When is the Best Time for Athletes to Take Calcium? by Jerry Hickey R.Ph

When is the Best Time for Athletes to Take Calcium? by Jerry Hickey R.Ph
Photo by Braden Collum on Unsplash

Previous research has shown that intense physical exercise over the course of a year decreases bone mineral density in cyclists. During intense exercise the level of calcium in your blood drops for a number of reasons. As the level of calcium drops in the blood, the parathyroid gland, the regulator of blood calcium levels, senses this decrease and releases more of its hormone to release calcium from your bones, helping to maintain adequate levels of calcium in the blood but causing demineralization of bone. 

New Studies on Bone Health and Exercise

Interesting new data has just been released from the University of Colorado. Male athletes were supplemented with 1,000mg of calcium and 1000 units of vitamin D thirty-minutes before or one hour after a timed 35 kilometer cycling exercise. Although calcium levels dropped in both groups there was less of a drop in the group taking calcium and D before the exercise. Parathyroid hormone levels that would leach calcium out of the bone were also slightly less with pre-supplementation.

Although this doesn’t yet prove that bone wasn’t affected to the same degree, taking the calcium before exercise leads to less of a drop in blood calcium which in turn perhaps will decrease the migration of calcium out of the bone.

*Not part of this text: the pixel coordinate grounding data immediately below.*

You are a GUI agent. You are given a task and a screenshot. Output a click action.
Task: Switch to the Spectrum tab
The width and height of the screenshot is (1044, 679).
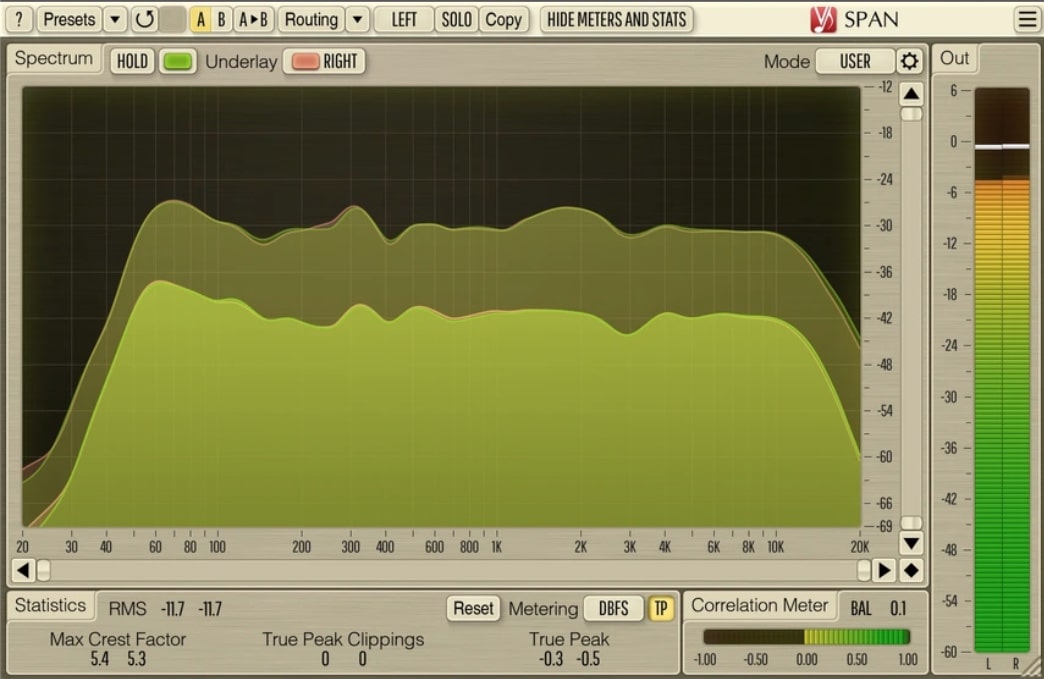pos(54,59)
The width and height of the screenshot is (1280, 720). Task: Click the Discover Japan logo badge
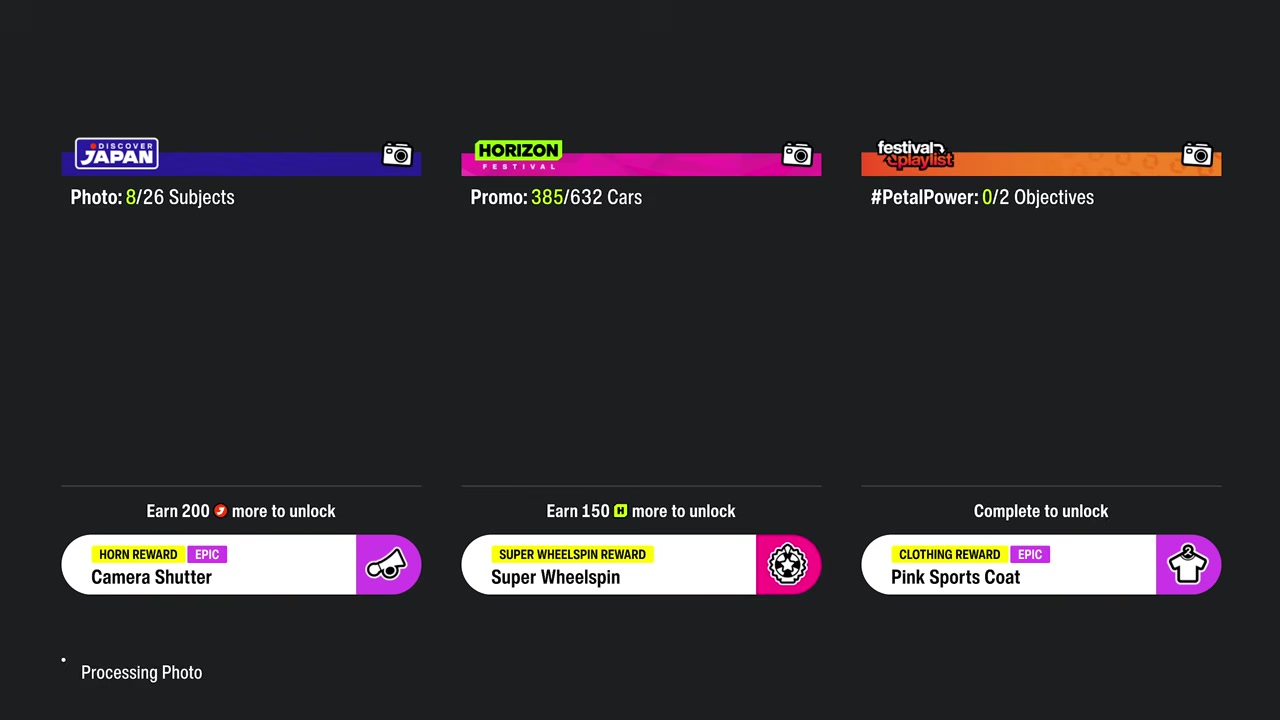[x=117, y=154]
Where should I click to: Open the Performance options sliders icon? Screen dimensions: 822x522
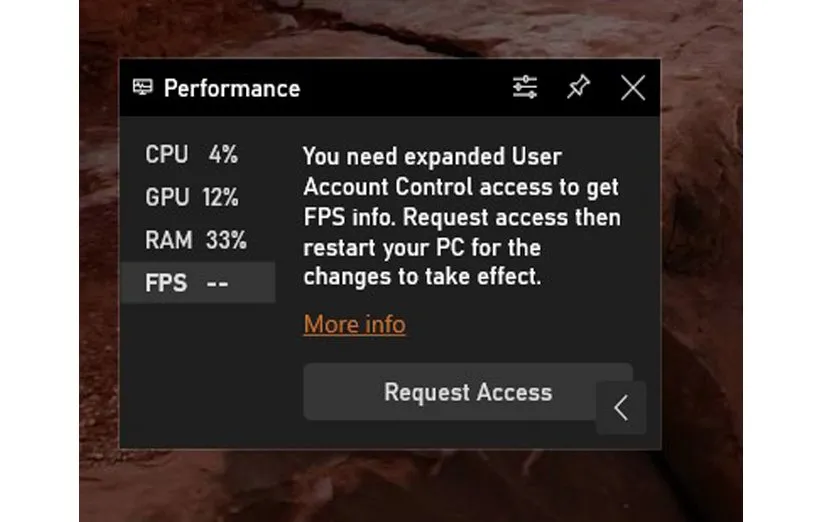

The Importance of This Nutrient

Calcium is the most important nutrient for the bones, and it is often one of the hardest minerals to absorb. Approximately 99% of the calcium in our body is found in the boness. Many people either do not consume enough calcium, or consume poorly absorbed forms. The type of calcium used in supplementation must be well utilized by the body; They are easily ionized, or given an electrical charge, almost always completely broken down, have virtually no toxicity, and increase the absorption of not just calcium but all minerals. These include forms like hydroxyapatite and citrate. It is important to keep calcium away from certain minerals like iron and strontium, as they can bind together and prevent the absorption of each other.